Work item → If a line in the data below contains "checkbox", copy it.

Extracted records
........
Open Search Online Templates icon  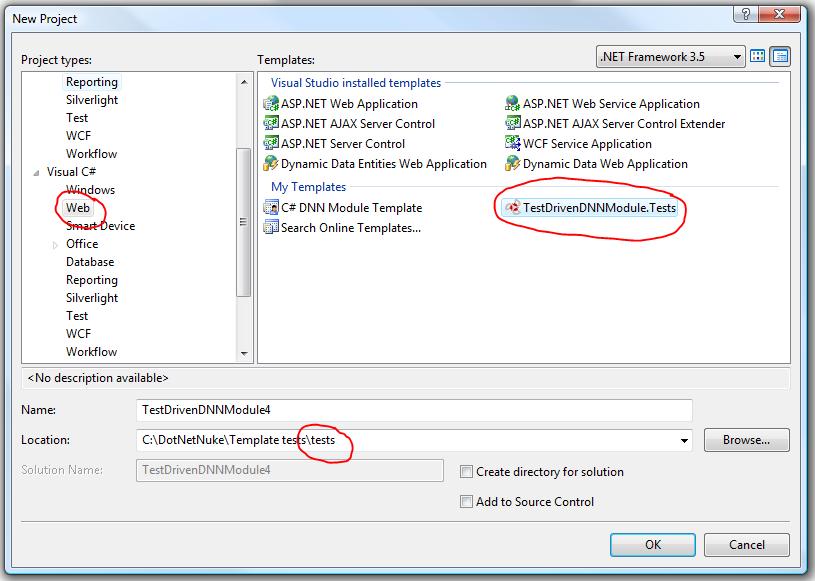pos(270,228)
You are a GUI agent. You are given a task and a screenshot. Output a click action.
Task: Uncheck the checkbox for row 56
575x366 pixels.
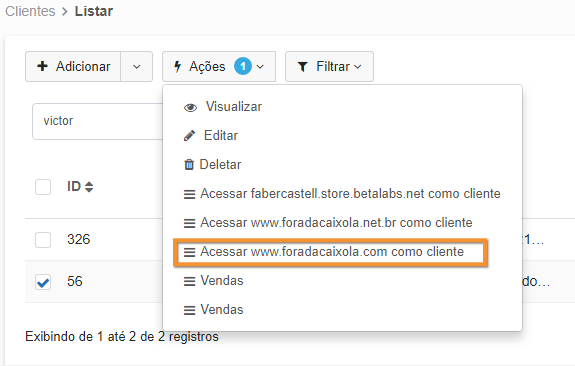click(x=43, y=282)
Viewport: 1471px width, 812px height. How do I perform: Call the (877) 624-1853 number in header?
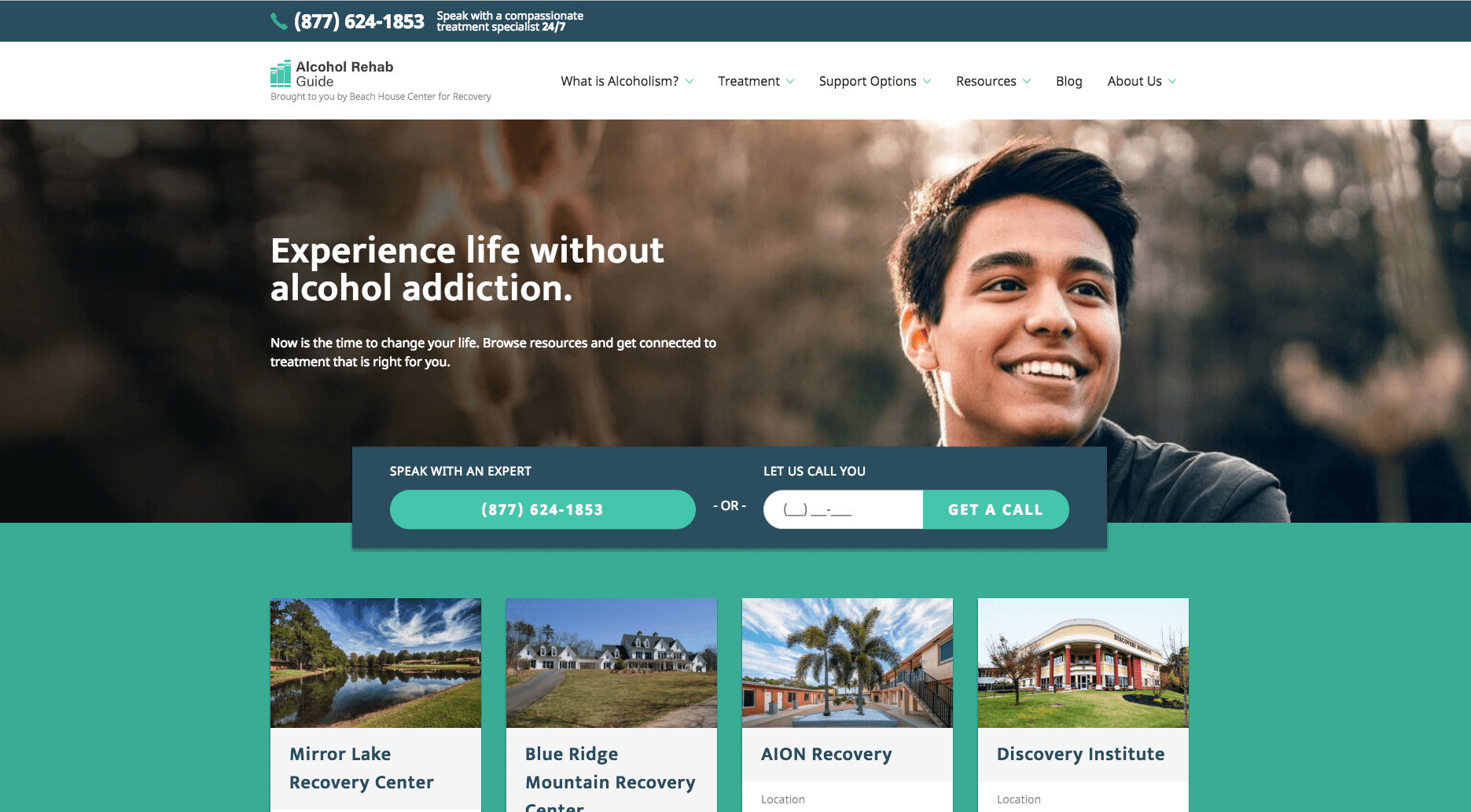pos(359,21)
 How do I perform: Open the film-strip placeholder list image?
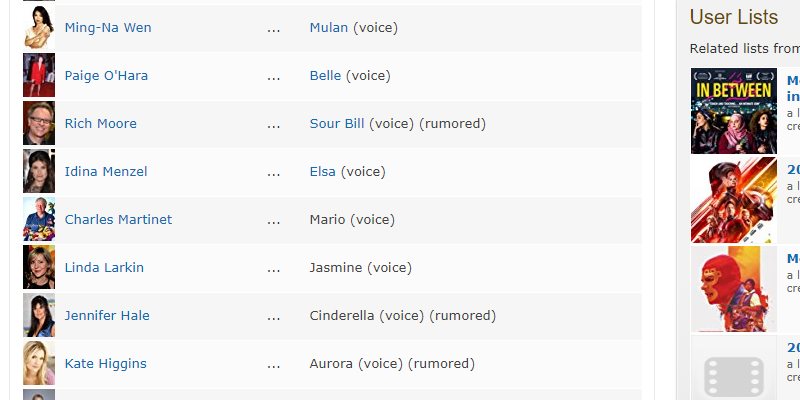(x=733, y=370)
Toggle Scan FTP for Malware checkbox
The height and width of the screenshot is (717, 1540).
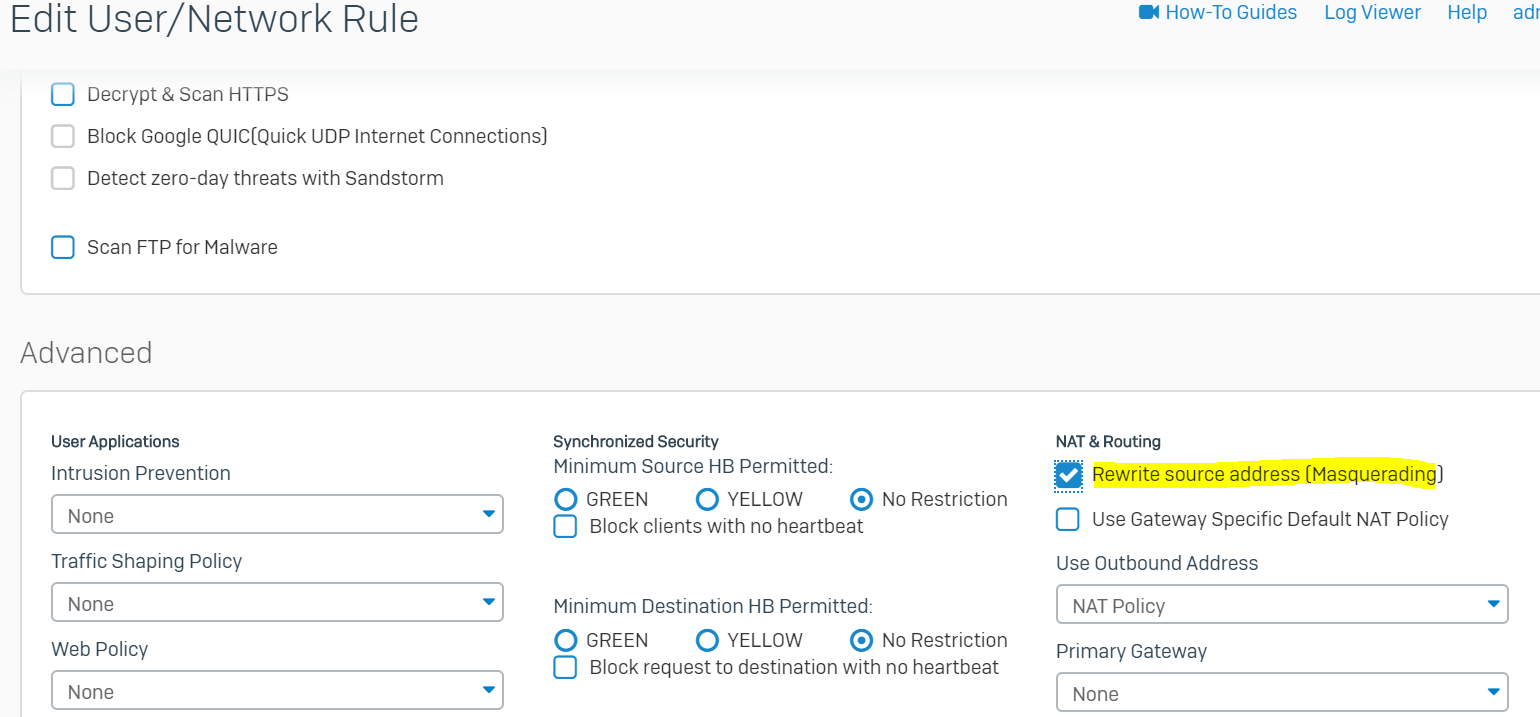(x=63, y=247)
........
Solution to the exercise →
Task: Uncheck the checkbox for row 56
Toggle Scan FTP for Malware checkbox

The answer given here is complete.